That’s right. And at last we come to The Monster Squad. From the very first CD in 2002, The Monster Squad has been a permanent fixture of Halloween Shindig and remains one of my favorite selections on the playlist.
Granted, I may be a bit biased but this song is representing hard. Let’s check the stats:
Is it about a horror movie?
Check, it’s about the goddamn Monster Squad.
Ah, yes, but is it in the movie?
In it? Motherfucker, it’s the Title Track. Triple check that shit.
We talkin’ bout Monsters?
Fuck yeah we are. It’s like a goddamn monster mash up in this motherfucker. Dracula, Frankenstein’s Monster, the Wolfman, the Mummy, the Creature from the Black Lagoon. That’s the big five, son. Throw in some sexy vampire chicks, a grotesque bat transformation and a werewolf exploding out of the sky and you’ve got some real monster shit on lock. Check + to Monster Song.

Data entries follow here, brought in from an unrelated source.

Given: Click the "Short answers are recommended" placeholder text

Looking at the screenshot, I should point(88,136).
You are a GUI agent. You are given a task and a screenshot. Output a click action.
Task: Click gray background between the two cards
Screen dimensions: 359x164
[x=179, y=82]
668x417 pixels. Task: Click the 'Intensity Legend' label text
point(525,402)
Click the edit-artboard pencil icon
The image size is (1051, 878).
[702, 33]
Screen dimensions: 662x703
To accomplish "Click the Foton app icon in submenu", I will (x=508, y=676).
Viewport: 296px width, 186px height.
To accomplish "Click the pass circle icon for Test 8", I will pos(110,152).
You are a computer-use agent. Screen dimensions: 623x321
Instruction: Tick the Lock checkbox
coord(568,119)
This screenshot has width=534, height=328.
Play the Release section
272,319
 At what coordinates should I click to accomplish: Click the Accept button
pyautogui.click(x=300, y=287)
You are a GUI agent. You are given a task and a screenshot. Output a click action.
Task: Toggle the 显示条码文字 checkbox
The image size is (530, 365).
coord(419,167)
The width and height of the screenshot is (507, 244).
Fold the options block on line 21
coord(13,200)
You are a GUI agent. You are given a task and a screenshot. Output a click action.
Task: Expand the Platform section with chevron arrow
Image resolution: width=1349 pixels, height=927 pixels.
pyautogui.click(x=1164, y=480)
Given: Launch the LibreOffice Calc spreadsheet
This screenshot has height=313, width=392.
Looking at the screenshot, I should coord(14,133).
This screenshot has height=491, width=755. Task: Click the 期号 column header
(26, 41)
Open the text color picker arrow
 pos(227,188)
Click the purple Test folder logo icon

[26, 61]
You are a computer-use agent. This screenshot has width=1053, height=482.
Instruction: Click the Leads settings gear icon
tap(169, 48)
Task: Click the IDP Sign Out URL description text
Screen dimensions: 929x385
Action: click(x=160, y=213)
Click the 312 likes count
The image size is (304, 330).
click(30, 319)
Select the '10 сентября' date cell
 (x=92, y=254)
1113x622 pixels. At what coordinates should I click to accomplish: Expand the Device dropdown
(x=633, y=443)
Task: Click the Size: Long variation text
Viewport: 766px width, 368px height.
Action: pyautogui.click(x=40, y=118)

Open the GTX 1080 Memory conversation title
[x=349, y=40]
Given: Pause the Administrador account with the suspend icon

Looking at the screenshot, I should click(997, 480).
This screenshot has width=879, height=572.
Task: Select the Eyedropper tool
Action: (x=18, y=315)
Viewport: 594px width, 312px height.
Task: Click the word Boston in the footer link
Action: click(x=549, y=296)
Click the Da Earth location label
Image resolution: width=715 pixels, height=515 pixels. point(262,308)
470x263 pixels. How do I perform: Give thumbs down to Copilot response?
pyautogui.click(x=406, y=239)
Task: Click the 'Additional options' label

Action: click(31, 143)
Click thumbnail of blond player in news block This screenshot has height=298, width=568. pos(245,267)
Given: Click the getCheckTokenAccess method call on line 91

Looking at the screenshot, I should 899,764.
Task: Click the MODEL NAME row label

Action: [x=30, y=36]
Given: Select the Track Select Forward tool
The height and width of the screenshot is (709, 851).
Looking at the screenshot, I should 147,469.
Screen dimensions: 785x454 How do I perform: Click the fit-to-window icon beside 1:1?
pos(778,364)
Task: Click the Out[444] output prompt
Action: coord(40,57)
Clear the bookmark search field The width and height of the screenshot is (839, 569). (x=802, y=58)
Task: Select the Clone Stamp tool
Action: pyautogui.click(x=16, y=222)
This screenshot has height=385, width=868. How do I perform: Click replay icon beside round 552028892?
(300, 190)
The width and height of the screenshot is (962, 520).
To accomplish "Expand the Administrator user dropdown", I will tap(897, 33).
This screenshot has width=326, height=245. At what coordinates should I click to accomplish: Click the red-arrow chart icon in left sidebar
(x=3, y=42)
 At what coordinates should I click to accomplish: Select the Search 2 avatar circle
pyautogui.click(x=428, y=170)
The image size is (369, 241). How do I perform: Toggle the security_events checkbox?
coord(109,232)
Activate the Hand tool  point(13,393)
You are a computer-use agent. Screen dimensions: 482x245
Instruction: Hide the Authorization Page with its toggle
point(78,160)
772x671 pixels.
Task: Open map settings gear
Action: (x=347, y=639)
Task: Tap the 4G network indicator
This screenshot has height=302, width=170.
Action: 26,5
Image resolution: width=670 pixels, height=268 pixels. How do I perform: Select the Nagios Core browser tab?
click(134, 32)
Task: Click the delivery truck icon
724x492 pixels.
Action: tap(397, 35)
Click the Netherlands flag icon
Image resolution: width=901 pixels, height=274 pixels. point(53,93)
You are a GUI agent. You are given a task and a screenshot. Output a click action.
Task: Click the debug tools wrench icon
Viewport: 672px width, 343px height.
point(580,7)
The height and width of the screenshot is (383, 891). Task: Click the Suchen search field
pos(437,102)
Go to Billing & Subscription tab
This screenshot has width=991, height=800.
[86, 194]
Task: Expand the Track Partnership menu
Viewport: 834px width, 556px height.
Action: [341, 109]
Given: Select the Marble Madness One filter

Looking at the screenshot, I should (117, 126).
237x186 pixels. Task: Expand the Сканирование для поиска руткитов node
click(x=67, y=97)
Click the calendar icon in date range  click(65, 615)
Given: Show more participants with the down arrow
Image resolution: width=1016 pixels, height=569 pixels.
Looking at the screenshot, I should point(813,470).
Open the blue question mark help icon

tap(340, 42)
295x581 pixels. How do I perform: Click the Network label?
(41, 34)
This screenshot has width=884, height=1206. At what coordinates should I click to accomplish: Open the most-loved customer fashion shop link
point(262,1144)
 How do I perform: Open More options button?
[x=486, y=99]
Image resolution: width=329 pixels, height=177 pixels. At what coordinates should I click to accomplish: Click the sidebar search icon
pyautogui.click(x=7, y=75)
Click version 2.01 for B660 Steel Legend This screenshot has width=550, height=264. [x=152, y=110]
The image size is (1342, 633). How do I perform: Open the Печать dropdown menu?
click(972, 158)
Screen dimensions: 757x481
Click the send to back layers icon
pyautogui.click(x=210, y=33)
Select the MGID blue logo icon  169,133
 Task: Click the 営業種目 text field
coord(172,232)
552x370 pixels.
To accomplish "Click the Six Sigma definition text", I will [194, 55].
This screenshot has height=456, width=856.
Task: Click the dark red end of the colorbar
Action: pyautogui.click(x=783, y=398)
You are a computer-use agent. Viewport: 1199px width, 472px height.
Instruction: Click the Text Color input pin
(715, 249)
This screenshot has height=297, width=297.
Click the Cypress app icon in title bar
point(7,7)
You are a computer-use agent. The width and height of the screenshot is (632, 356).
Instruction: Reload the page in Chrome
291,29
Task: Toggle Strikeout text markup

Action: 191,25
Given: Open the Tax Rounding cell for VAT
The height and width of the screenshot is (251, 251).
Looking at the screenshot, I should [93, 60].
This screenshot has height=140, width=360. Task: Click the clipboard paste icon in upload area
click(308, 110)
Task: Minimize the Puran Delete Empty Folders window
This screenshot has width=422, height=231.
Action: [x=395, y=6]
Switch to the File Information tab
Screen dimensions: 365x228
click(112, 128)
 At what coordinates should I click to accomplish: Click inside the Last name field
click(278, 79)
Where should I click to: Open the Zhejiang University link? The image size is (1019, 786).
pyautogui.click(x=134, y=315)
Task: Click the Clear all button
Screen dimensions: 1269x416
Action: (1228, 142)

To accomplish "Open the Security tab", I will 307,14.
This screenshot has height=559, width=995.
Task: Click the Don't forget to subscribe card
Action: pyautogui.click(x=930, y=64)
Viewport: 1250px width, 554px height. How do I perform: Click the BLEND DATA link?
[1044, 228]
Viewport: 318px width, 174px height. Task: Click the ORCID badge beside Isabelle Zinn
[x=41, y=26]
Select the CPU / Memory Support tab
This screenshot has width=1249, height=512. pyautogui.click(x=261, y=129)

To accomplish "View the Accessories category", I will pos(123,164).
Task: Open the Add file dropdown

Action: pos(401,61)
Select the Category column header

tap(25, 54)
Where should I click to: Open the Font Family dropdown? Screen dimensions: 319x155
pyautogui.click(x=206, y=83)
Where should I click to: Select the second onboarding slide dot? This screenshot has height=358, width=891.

What more could you ask for? Well, they even mention Halloween too. Sure, it’s to illustrate how this ain’t Halloween (or some phony deal) but we’ll just look that other way on that one. They say Halloween and damn it if that ain’t all that matters sometimes.
Now all of that sounds like a Referentially Inclusive Monster Halloween Title Track to me, gang.
And it’s a Monster Rap to boot? Holy shit, is there anything this song can’t do?
One of the most ridiculous tracks you can imagine, The Monster Squad was suspiciously recorded by some anonymous collective of Hip-Hop Demigods that chose to remain nameless. What?!
Why the hell anyone would elect to do this is so far beyond the scope of my imagination it boarders on madness. If I was responsible for this song I’d put it on every job application I ever filled out.
2 years as an Assistant Hanger Inspector for Sears and Roebuck.
4 months as a Substitute Wigsmith at The Downtown Clownery.
Oh yeah and I wrote the motherfucking Monster Squad Rap. What’s up?
From a time when everyone thought something like this was a really great idea, The Monster Squad (for anyone thinking otherwise) is a really great idea.
It’s is pretty whack? Yeah, I guess so. If you wanna be a jerk about it.
Is it poorly conceived and equally executed? Yeah, I suppose I’d have to concede that fact too, if you really want this to be a frank discussion about musical integrity.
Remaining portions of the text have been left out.